J’ai commencé à travailler avec une personne qui devait devenir mon associé. Je parle au passé, puisque l’association ne s’est jamais produite. Investissement d’argent de son côté, création du site Web, liquidités pour l’achat des vêtements.
Mauvais feeling
La convention d’actionnaires allait être signée, mais le processus fut long, puisque nous avions de la difficulté à nous entendre sur certains points, qui peuvent sembler banals à la création d’une entreprise, mais qui sont essentiels avec le temps.
On néglige souvent cet élément au début, puisqu’on veut conserver le plus d’argent possible pour nourrir l’entreprise, mais le juridique, c’est la base d’une entreprise saine. Si tu es sur le point de te lancer en affaires, ne prends pas cette phrase à la légère. Applique-la.

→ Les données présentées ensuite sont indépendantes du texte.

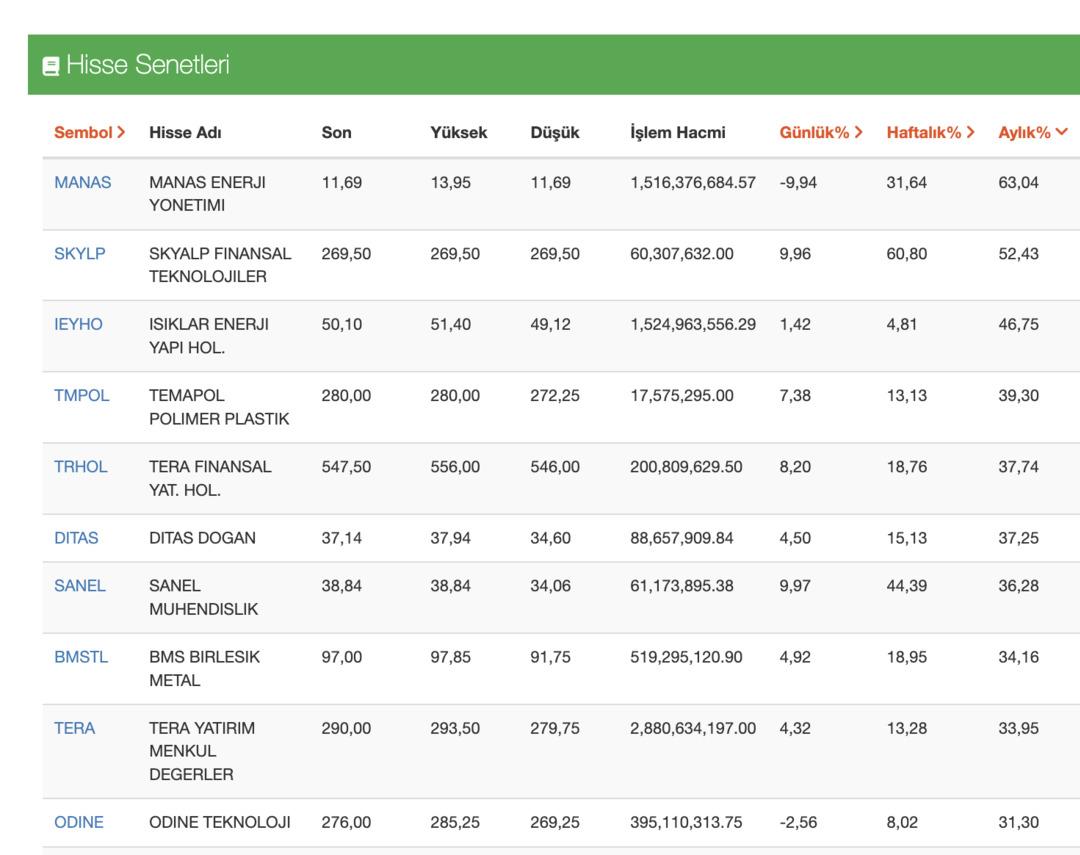
Task: Sort by Günlük% column header
Action: (x=820, y=132)
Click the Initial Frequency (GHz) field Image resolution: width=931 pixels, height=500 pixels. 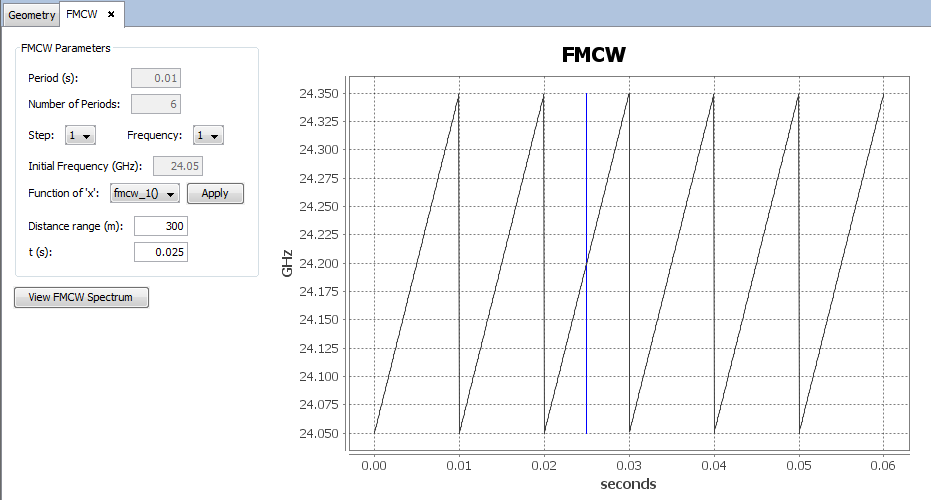click(178, 166)
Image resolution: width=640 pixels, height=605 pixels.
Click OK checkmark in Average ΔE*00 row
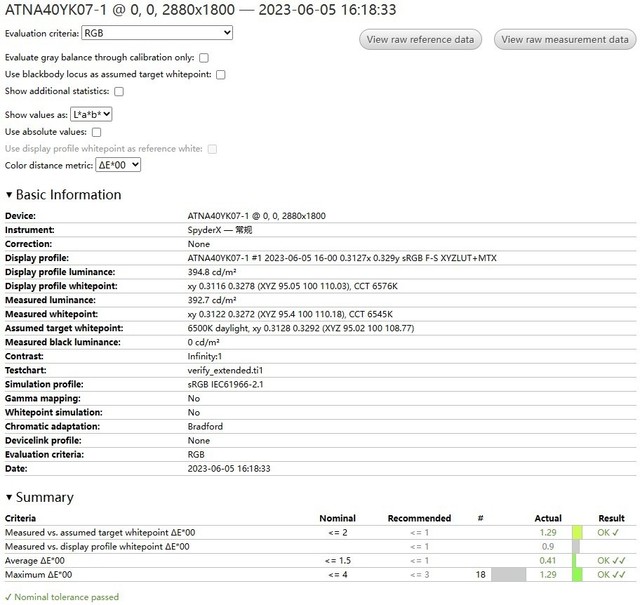(x=611, y=561)
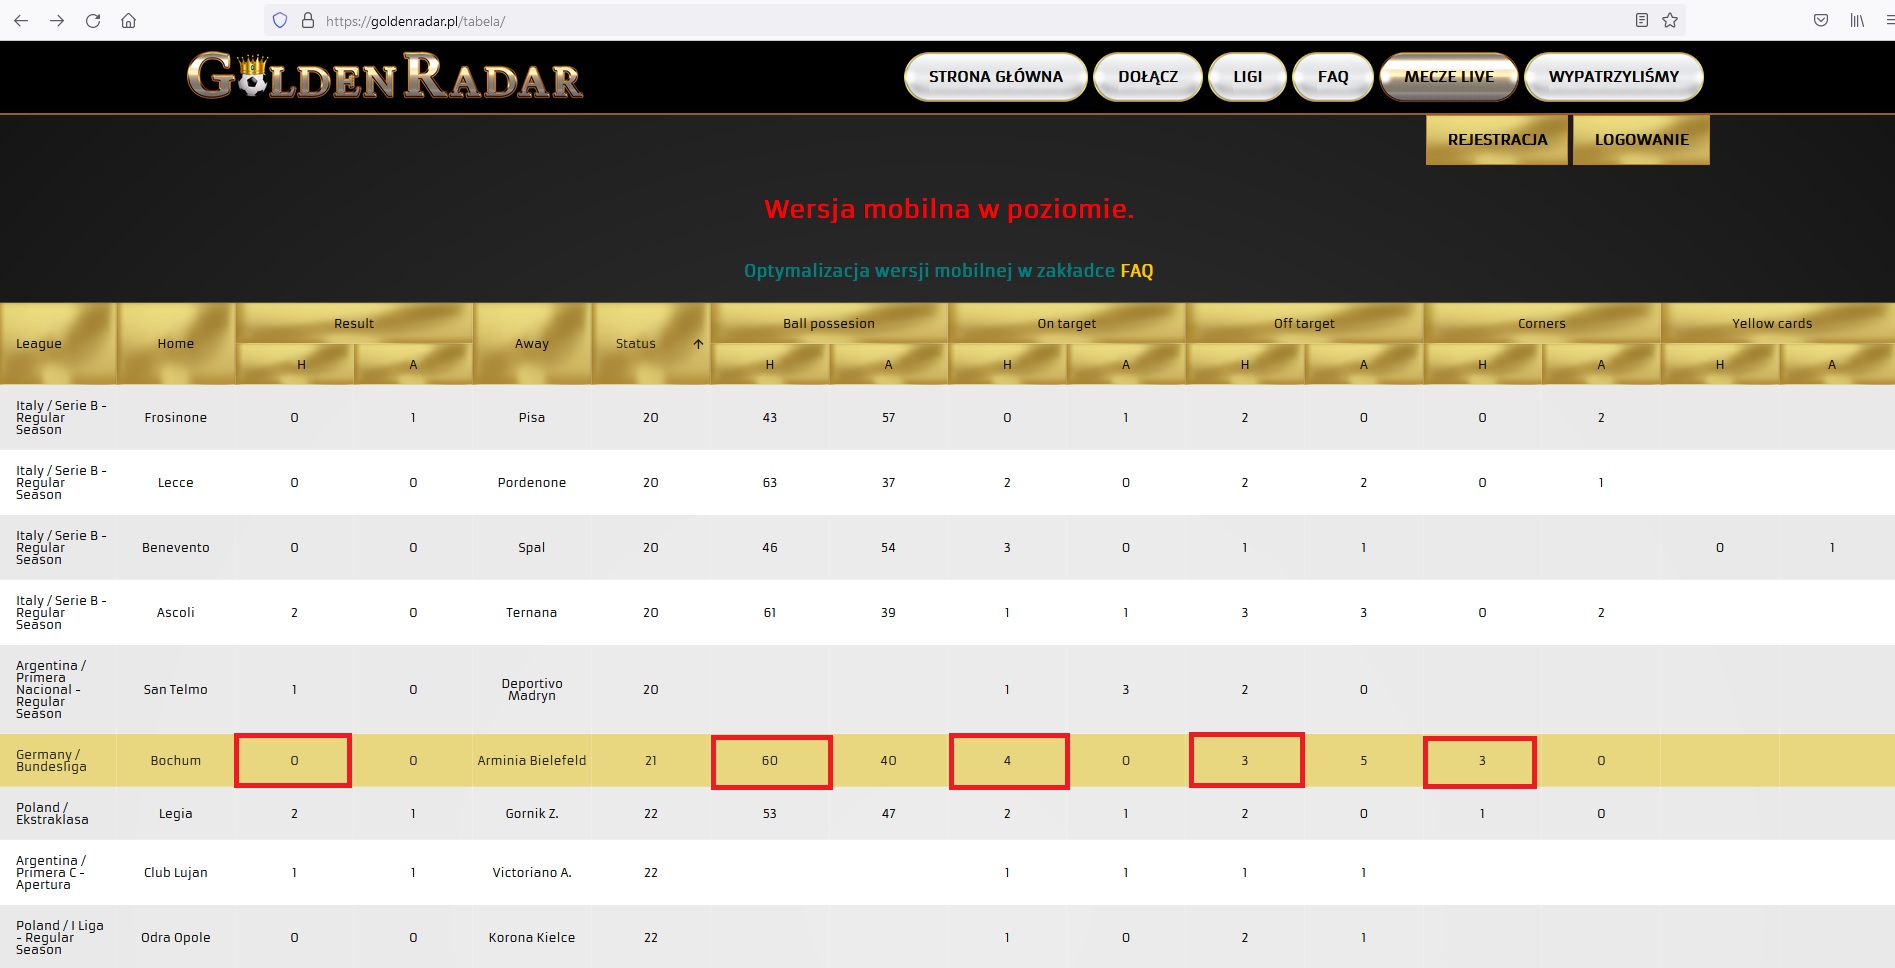Open the library icon in toolbar
This screenshot has width=1895, height=968.
pyautogui.click(x=1857, y=20)
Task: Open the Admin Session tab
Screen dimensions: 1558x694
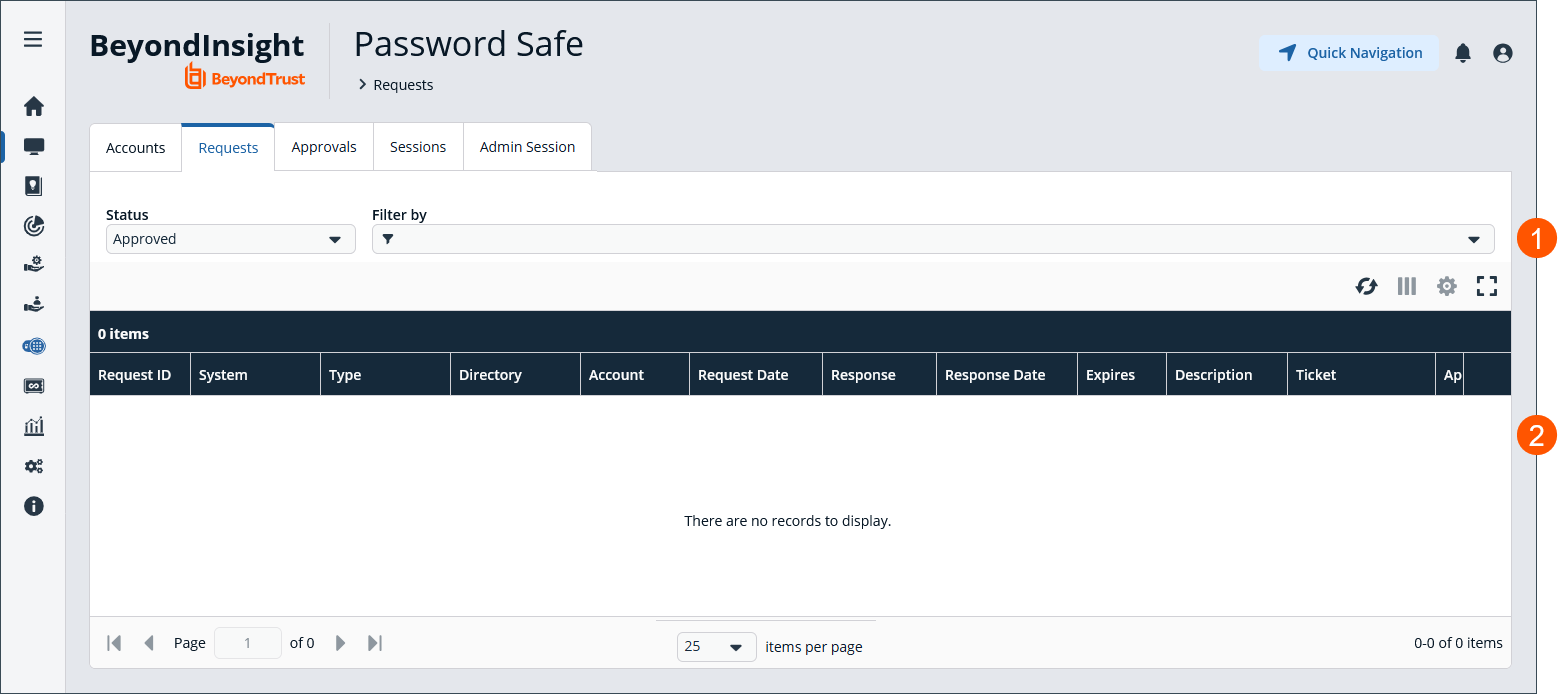Action: 527,146
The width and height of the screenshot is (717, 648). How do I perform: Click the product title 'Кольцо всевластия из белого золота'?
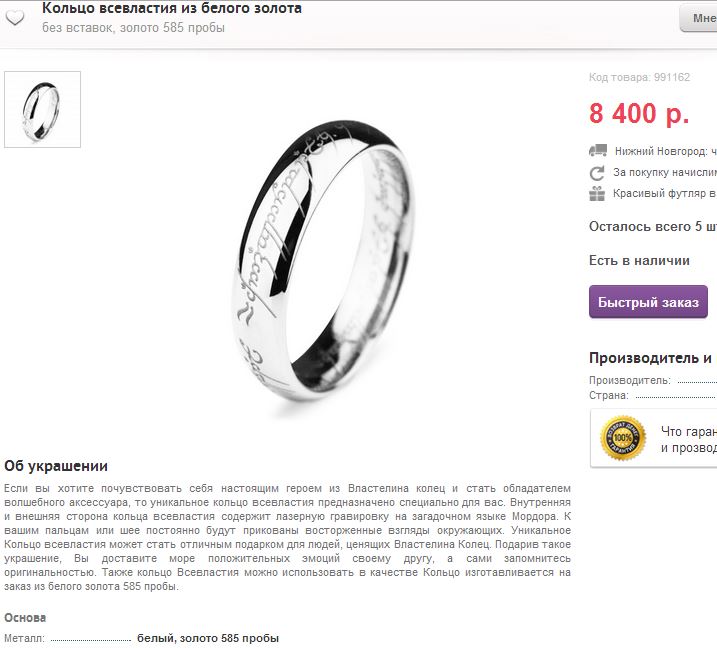[x=171, y=8]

La veille de la signature, j’ai eu un mauvais feeling. Juste un mauvais feeling, sans trop d’explication. Je suis entrée dans le bureau de mon avocat 10 minutes avant la période de signature et je lui ai dit: «Je ne signe pas. Je ne le feel pas.» Et lui de me répondre: «Tu feels pas? Tu es malade? Tu as la grippe?» (C’est ici que j’ai compris que l’homme et la femme ne sont vraiment pas faits pareils.)
Rien contre cette personne qui devait être mon coactionnaire, bien au contraire. J’ai simplement eu le feeling que je devais le faire seule. Avec mes idées, ma rigueur, ma vision et mes feelings.
J’ai emprunté 15000$ pour démarrer Womance dont les trois quarts ont servi à rembourser les investissements réalisés. Je suis arrivée à la banque sans savoir dans quel genre de rencontre que je m’embarquais, sans plan d’affaires, en expliquant au banquier que j’avais besoin de cet argent pour ouvrir une boutique en ligne de vêtements pour la femme au Québec, que le 15000 $ était pas mal déjà tout dépensé, que je n’avais aucune expérience dans le commerce de détail ni dans le commerce en ligne, et finalement que je n’ai pas de diplôme mis à part un DEC sans mention (ça, c’est quand tu poursuis des études collégiales sans les terminer, mais que tu as accumulé assez de crédits pour que le système te prend en pitié et t’octroie un diplôme) et un début de bac en communication et politique.
À la base, si tu vas te présenter à la banque avec un projet de vente de vêtements pour la femme, tu as déjà échoué. D'autant plus que sur le Web, au Québec, tu as échoué trois fois, fille. Les grandes entreprises de commerce de détail de ce monde déclaraient de plus en plus faillite, tandis que le commerce en ligne au Québec n’était quasiment pas exploité.
Mais je suis arrivée là sans me soucier de tout ce que je viens de vous énumérer.
Je suis arrivée avec la conviction que cette entreprise était faite pour fonctionner. Je suis arrivée sans égo ni orgueil, sans aucune pression de performance, mais bien avec la seule certitude que j’étais capable et personne ne connaît mieux que nous-mêmes notre capacité à accomplir. J’étais capable de créer cette entreprise, mais j’étais également capable de savoir que je pouvais me tromper.
C’est là que je me suis dit dans ma tête: «Au pire ça me coûtera une Hyundai Accent». C’est là que j'ai dit au banquier, question de rendre le tout encore plus loufoque: « Si jamais ça ne fonctionne pas, je vous donne la petite Raymonde en garantie, 52 ans, en santé, aucun antécédent de maladie, 5 pi 2, souriante et dynamique.»
Ben crois-moi, crois-moi pas. Il a souri et il a dit oui.